Far from being a benign and merely descriptive document, the DSM has very real and potentially dangerous consequences for those diagnosed (Caplan & Cosgrove, 2004). The application of psychiatric diagnoses often results in individual shame as well as social and economic costs such as discrimination in legal proceedings for child custody and prejudiced insurance practices. Moreover, these implications are particularly problematic for those on the margins of society, who are most likely to receive more serious diagnoses (Caplan & Cosgrove, 2004; Kutchins & Kirk, 1997).
A central critique of the DSM is that it implicitly promotes a Western understanding of the self and suffering (Caplan & Cosgrove, 2004; Kleinman, 1988; Marecek & Hare-Mustin, 2009). “Mental disorders” are presented as essential entities of the universal human that vary only superficially along culture, age, and gender lines (Mezzich et al., 1999). Reflecting this assumption, the DSM is organized such that disorders are first defined with diagnostic criteria, and then qualified through a listing of specific culture- and gender-related issues that describe variations in presentation. Further, a separate “Glossary of Cultural Concepts of Distress” is presented in the appendix of the DSM, suggesting that the disorders in the main text are “culture-free” (Mezzich et al., 1999). This approach has been critiqued as ignoring the interpenetration of language, culture, and experience and reducing the expressions of distress in cultures outside of white, middle class America to psychiatric exotica (Mezzich et al., 1999). In exporting these ideas, the DSM contributes to the homogenization of expressions and understandings of distress, while its guise of scientific neutrality conceals its ethnocentrism. As such, the DSM can function as a form of cultural imperialism (Bentall, 2004; Marecek & Hare-Mustin, 2009; Watters, 2010).

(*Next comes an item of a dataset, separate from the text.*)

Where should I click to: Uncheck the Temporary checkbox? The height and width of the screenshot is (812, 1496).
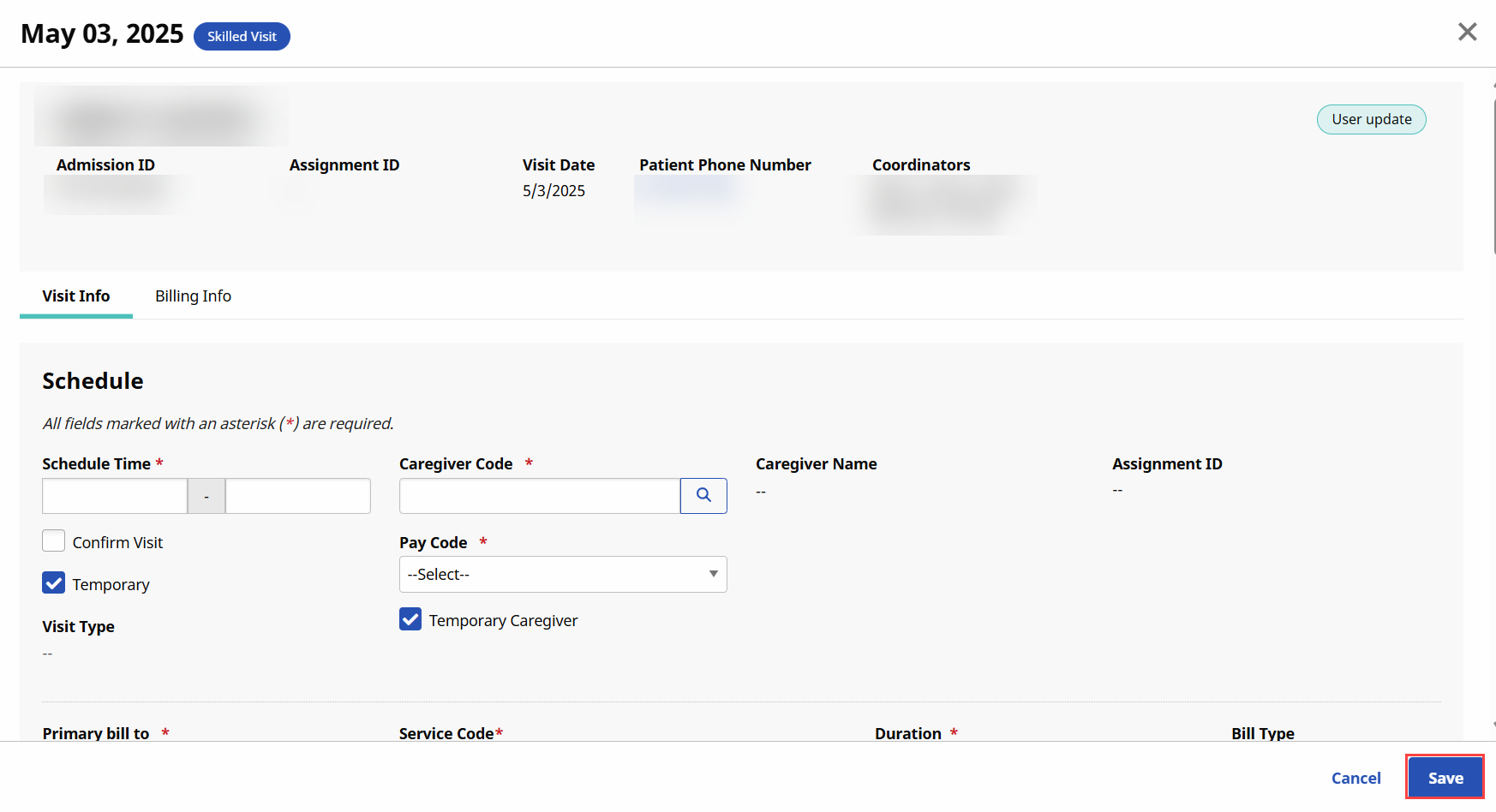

The adoption of DSM diagnoses can invite an individualized, depoliticized, and pathologized understanding of distress and a limited scope within which to formulate solutions. Given the multiple individual, ethical, and political problems inherent in psychiatric diagnoses, critical scholars have largely eschewed DSM labels in favor of more phenomenological and contextualized framings of people's problems and experiences (Bentall, 2004; Caplan & Cosgrove, 2004). Many have called for a radical shift away from individualistic understandings and toward more political approaches to address human misery (Caplan & Cosgrove 2004; Marecek & Hare-Mustin, 2009). For example, Caplan and Cosgrove (2004) suggest labeling problems using descriptors like “the consequences of poverty” or “the damage done by interpersonal discrimination/demeaning treatment.” In order to help individuals in distress, therefore, change must be social and political as well as individual (Caplan, 1995; Marecek & Hare-Mustin, 2009). It is essential, then, that service provision (including insurance policies) be decoupled from the requirement of a DSM diagnosis.
The APA appears committed to the pursuit of a biomedical framework for “mental disorders,” with focused attention on scientific advancements in molecular genetics, neuroscience, and cognitive and behavioral science (APA, 2012). Meanwhile, critical approaches underscore how all knowledge reflects power and is a product of historical and political circumstance. As such, these contrasting intellectual traditions appear to function as two solitudes, with the latter having had rather limited effect on the former. The challenge for critical scholars and activists will be to exert greater influence in professional and popular formulations of distress.